[Information Boundary: Start]

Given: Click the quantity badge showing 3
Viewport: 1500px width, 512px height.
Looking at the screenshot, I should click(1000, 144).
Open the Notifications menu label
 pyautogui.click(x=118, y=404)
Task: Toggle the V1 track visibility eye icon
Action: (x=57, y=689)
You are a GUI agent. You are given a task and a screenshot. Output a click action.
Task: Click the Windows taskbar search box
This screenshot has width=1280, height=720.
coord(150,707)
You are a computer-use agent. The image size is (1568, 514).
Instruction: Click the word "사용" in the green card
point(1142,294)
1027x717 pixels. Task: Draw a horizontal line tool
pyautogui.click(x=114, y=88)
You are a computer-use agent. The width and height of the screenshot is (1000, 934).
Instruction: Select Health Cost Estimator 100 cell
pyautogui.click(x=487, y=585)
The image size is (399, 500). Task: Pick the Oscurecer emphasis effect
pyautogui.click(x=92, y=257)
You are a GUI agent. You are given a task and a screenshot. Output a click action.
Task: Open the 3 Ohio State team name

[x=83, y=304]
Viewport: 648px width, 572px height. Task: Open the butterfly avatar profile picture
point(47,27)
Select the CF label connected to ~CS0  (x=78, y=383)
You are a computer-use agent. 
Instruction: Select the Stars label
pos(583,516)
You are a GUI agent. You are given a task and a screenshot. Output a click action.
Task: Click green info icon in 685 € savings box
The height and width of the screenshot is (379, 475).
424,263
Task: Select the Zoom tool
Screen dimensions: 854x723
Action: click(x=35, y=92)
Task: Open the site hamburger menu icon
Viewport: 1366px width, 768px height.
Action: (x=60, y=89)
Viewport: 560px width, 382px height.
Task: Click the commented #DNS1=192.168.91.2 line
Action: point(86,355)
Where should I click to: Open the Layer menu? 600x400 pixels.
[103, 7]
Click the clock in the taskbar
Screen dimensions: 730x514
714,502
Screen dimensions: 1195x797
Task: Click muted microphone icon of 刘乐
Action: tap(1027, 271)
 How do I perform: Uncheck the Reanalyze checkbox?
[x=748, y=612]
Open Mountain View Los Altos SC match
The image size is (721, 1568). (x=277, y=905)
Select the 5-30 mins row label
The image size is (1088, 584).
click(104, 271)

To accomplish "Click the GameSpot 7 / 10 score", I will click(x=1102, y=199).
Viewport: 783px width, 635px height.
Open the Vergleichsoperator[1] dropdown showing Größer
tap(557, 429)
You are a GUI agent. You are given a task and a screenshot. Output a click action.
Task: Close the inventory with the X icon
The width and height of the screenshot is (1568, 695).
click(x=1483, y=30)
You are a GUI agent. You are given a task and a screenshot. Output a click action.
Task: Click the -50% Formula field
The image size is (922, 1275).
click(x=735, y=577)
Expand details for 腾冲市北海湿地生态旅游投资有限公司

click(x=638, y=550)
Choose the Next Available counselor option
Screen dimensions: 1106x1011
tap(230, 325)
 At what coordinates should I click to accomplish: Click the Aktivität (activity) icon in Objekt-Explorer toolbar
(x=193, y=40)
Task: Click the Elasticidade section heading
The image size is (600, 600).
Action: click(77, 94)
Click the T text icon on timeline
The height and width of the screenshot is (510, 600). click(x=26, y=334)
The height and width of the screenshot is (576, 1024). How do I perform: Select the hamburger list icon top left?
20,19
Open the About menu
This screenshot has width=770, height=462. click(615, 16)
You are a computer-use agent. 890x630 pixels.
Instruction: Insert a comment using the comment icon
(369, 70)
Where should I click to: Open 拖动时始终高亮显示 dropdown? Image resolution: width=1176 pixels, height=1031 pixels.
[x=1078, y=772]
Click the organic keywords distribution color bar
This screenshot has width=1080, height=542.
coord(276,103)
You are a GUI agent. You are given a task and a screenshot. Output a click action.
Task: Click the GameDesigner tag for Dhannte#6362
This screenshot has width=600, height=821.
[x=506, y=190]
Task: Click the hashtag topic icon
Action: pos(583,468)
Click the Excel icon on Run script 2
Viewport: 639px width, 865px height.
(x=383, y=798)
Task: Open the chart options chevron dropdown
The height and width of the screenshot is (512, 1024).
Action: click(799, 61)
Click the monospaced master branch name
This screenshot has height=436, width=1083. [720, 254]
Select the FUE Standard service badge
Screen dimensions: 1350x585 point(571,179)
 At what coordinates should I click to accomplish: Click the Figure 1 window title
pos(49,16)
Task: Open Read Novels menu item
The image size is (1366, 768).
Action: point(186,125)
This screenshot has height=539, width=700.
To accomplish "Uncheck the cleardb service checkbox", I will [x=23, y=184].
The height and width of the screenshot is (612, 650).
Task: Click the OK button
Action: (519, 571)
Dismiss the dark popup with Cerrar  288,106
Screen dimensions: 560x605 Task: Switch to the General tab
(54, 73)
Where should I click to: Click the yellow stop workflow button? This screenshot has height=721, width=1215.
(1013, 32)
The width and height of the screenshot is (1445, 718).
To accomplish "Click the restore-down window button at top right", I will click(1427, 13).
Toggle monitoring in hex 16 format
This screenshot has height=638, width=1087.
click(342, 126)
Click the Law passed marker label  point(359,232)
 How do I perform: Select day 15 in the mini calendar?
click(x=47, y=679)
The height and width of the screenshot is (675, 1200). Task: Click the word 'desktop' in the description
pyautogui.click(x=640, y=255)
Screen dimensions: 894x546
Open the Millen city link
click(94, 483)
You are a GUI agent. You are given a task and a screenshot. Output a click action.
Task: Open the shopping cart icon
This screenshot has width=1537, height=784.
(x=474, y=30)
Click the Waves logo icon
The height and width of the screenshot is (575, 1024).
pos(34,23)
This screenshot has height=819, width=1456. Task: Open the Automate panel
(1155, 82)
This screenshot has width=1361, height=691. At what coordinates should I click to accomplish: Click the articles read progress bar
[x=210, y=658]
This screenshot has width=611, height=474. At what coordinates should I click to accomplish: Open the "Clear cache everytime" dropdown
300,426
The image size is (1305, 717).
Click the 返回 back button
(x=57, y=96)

[Information Boundary: End]

### Assigned task
All the records above need to be transcribed exactly and in full.

### Exercise response
Given: Click the quantity badge showing 3
Viewport: 1500px width, 512px height.
Looking at the screenshot, I should click(1000, 144).
Open the Notifications menu label
 pyautogui.click(x=118, y=404)
Task: Toggle the V1 track visibility eye icon
Action: (x=57, y=689)
You are a GUI agent. You are given a task and a screenshot. Output a click action.
Task: Click the Windows taskbar search box
This screenshot has width=1280, height=720.
coord(150,707)
You are a computer-use agent. The image size is (1568, 514).
Instruction: Click the word "사용" in the green card
point(1142,294)
1027x717 pixels. Task: Draw a horizontal line tool
pyautogui.click(x=114, y=88)
You are a computer-use agent. The width and height of the screenshot is (1000, 934).
Instruction: Select Health Cost Estimator 100 cell
pyautogui.click(x=487, y=585)
The image size is (399, 500). Task: Pick the Oscurecer emphasis effect
pyautogui.click(x=92, y=257)
You are a GUI agent. You are given a task and a screenshot. Output a click action.
Task: Open the 3 Ohio State team name

[x=83, y=304]
Viewport: 648px width, 572px height. Task: Open the butterfly avatar profile picture
point(47,27)
Select the CF label connected to ~CS0  (x=78, y=383)
You are a computer-use agent. 
Instruction: Select the Stars label
pos(583,516)
You are a GUI agent. You are given a task and a screenshot. Output a click action.
Task: Click green info icon in 685 € savings box
The height and width of the screenshot is (379, 475).
424,263
Task: Select the Zoom tool
Screen dimensions: 854x723
Action: click(x=35, y=92)
Task: Open the site hamburger menu icon
Viewport: 1366px width, 768px height.
Action: (x=60, y=89)
Viewport: 560px width, 382px height.
Task: Click the commented #DNS1=192.168.91.2 line
Action: point(86,355)
Where should I click to: Open the Layer menu? 600x400 pixels.
[103, 7]
Click the clock in the taskbar
Screen dimensions: 730x514
714,502
Screen dimensions: 1195x797
Task: Click muted microphone icon of 刘乐
Action: tap(1027, 271)
 How do I perform: Uncheck the Reanalyze checkbox?
[x=748, y=612]
Open Mountain View Los Altos SC match
The image size is (721, 1568). (x=277, y=905)
Select the 5-30 mins row label
The image size is (1088, 584).
click(104, 271)

To accomplish "Click the GameSpot 7 / 10 score", I will click(x=1102, y=199).
Viewport: 783px width, 635px height.
Open the Vergleichsoperator[1] dropdown showing Größer
tap(557, 429)
You are a GUI agent. You are given a task and a screenshot. Output a click action.
Task: Close the inventory with the X icon
The width and height of the screenshot is (1568, 695).
click(x=1483, y=30)
You are a GUI agent. You are given a task and a screenshot. Output a click action.
Task: Click the -50% Formula field
The image size is (922, 1275).
click(x=735, y=577)
Expand details for 腾冲市北海湿地生态旅游投资有限公司

click(x=638, y=550)
Choose the Next Available counselor option
Screen dimensions: 1106x1011
tap(230, 325)
 At what coordinates should I click to accomplish: Click the Aktivität (activity) icon in Objekt-Explorer toolbar
(x=193, y=40)
Task: Click the Elasticidade section heading
The image size is (600, 600).
Action: click(77, 94)
Click the T text icon on timeline
The height and width of the screenshot is (510, 600). click(x=26, y=334)
The height and width of the screenshot is (576, 1024). How do I perform: Select the hamburger list icon top left?
20,19
Open the About menu
This screenshot has width=770, height=462. click(615, 16)
You are a computer-use agent. 890x630 pixels.
Instruction: Insert a comment using the comment icon
(369, 70)
Where should I click to: Open 拖动时始终高亮显示 dropdown? Image resolution: width=1176 pixels, height=1031 pixels.
[x=1078, y=772]
Click the organic keywords distribution color bar
This screenshot has width=1080, height=542.
coord(276,103)
You are a GUI agent. You are given a task and a screenshot. Output a click action.
Task: Click the GameDesigner tag for Dhannte#6362
This screenshot has width=600, height=821.
[x=506, y=190]
Task: Click the hashtag topic icon
Action: pos(583,468)
Click the Excel icon on Run script 2
Viewport: 639px width, 865px height.
(x=383, y=798)
Task: Open the chart options chevron dropdown
The height and width of the screenshot is (512, 1024).
Action: click(799, 61)
Click the monospaced master branch name
This screenshot has height=436, width=1083. [720, 254]
Select the FUE Standard service badge
Screen dimensions: 1350x585 point(571,179)
 At what coordinates should I click to accomplish: Click the Figure 1 window title
pos(49,16)
Task: Open Read Novels menu item
The image size is (1366, 768).
Action: point(186,125)
This screenshot has height=539, width=700.
To accomplish "Uncheck the cleardb service checkbox", I will [x=23, y=184].
The height and width of the screenshot is (612, 650).
Task: Click the OK button
Action: (519, 571)
Dismiss the dark popup with Cerrar  288,106
Screen dimensions: 560x605 Task: Switch to the General tab
(54, 73)
Where should I click to: Click the yellow stop workflow button? This screenshot has height=721, width=1215.
(1013, 32)
The width and height of the screenshot is (1445, 718).
To accomplish "Click the restore-down window button at top right", I will click(1427, 13).
Toggle monitoring in hex 16 format
This screenshot has height=638, width=1087.
click(342, 126)
Click the Law passed marker label  point(359,232)
 How do I perform: Select day 15 in the mini calendar?
click(x=47, y=679)
The height and width of the screenshot is (675, 1200). Task: Click the word 'desktop' in the description
pyautogui.click(x=640, y=255)
Screen dimensions: 894x546
Open the Millen city link
click(94, 483)
You are a GUI agent. You are given a task and a screenshot. Output a click action.
Task: Open the shopping cart icon
This screenshot has width=1537, height=784.
(x=474, y=30)
Click the Waves logo icon
The height and width of the screenshot is (575, 1024).
pos(34,23)
This screenshot has height=819, width=1456. Task: Open the Automate panel
(1155, 82)
This screenshot has width=1361, height=691. At what coordinates should I click to accomplish: Click the articles read progress bar
[x=210, y=658]
This screenshot has width=611, height=474. At what coordinates should I click to accomplish: Open the "Clear cache everytime" dropdown
300,426
The image size is (1305, 717).
Click the 返回 back button
(x=57, y=96)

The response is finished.